I’ll skip over the whole buggers vs. astronauts game that Peter plays with Ender as while that’s in the book and serves to show Peter as a bully its not really relevant and is probably one of the parts that I would have cut! In addition, the scene where Ender fights and defeats his tormentor is something from the book, again this might be something that could have been addressed in the lead up vs. spending too much time onscreen on it.

Once Ender agrees to join Graff at Battle School he along with a group of “launchies” are blasted into space on their way to Battle School. One jarring note for me here is the introduction of Bean. For those that don’t know, Bean is a key character – and in fact in the Enderverse has several books of his own – however he doesn’t meet Ender in the shuttle, but rather later on as the story progresses. Unfortunately the whole interaction of Bean and Ender just doesn’t play right – for one thing the actor portraying him is too tall … while he’s shorter than the others, its not enough considering how he was portrayed in the book … and another, he’s simply not smart enough. We quickly learn that Ender is one of the smartest people on Earth – well for those of us in the know … Bean is smarter he just hides it!

Fight, Fight, Fight

Once on the shuttle, Graff quickly makes a point of demonstrating to the other launchies that Ender is the smartest one there, thereby serving to isolate him from the rest of his squad (again from the book & while I know Harrison Ford is not the best actor in the world, even he could have made it more believable!). Graff reiterates this point to Anderson once the shuttle docks at Battle School just to make sure that we all have received the message.

At Battle School Ender and the other launchies are quickly shown the game – this I have to admit was well done. Its not exactly how I envisioned it in my head, but they have transformed/created a very good looking piece that helped to train the young soldiers. Again however showing them this so soon after landing really felt like they’d missed out on so much more development – including Ender defeating some of the older boys at other simulations. The introduction of the Mind Game was also rushed as Ender does not attack the Giant after two failures, but rather after multiple, sustained failures and other stresses cause him to lash out.

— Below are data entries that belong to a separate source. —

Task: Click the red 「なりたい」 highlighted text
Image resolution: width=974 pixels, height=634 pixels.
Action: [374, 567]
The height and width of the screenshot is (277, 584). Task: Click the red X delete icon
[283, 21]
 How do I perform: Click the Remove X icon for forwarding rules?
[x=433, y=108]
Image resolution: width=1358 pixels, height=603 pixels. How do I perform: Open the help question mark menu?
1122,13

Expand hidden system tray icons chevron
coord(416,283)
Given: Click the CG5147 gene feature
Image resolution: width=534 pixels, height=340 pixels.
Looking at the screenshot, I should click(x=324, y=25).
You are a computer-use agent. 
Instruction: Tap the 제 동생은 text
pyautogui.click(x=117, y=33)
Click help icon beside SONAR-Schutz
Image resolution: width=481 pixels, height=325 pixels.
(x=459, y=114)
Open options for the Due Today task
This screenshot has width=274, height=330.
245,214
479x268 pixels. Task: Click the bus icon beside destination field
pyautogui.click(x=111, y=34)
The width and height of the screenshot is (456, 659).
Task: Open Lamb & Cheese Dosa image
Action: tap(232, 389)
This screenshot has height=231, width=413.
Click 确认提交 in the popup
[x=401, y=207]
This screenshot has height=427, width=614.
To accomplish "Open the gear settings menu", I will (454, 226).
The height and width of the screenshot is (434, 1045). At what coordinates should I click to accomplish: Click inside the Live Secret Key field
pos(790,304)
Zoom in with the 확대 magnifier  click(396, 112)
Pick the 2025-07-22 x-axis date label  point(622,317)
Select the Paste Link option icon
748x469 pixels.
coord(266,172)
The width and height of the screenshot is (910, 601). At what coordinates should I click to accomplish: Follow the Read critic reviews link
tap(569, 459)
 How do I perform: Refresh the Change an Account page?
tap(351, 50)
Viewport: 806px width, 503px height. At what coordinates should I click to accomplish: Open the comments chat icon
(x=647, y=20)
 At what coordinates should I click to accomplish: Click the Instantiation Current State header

Here he is projected as a sadist which is not at all what his character is!

Ender moves on to Salamander army and is appropriately tormented for being the smallest there (except in the movie he’s not … Bonzo the commander of the army is smaller than Ender). Ender is given command of his own army (approx. 30min after joining Salamander again much too quickly) and his own soldiers to train. Ender’s training of his soldiers from the book and even the training Ender provided to the soldiers in other armies before he was given his own army is completely bypassed and skipped as is the respect that Ender earns from the other children (older and younger) aside from a salute from Sgt. Dap.

With regards to Ender and his army – it seems that they only fight one battle (when in reality Dragon army fights many to eventually dominate at Battle School) before Ender again confronts Bonzo and is shipped out to Command School.

I’ll stop here as while you might be interested in the battles at Command School and what happens to Ender, I’ll either let you read the book (or my review of the book) or watch the movie (would not recommend) to find that answer out. I would like to say that the only reason I was disappointed is that so much of what I was expecting and eagerly anticipating wasn’t there, but it really felt more like a hodge podge and a mess. I think that if they had perhaps cut and edited it better it might have been a better movie and one that I personally would have enjoyed significantly more. The only thing I can say is that if the Hobbit (one book) can be made into 3 separate movies, each 3+ hours long – they should have at least given this one movie 3 hours of screen time so that they could have given this amazing story the time it deserved.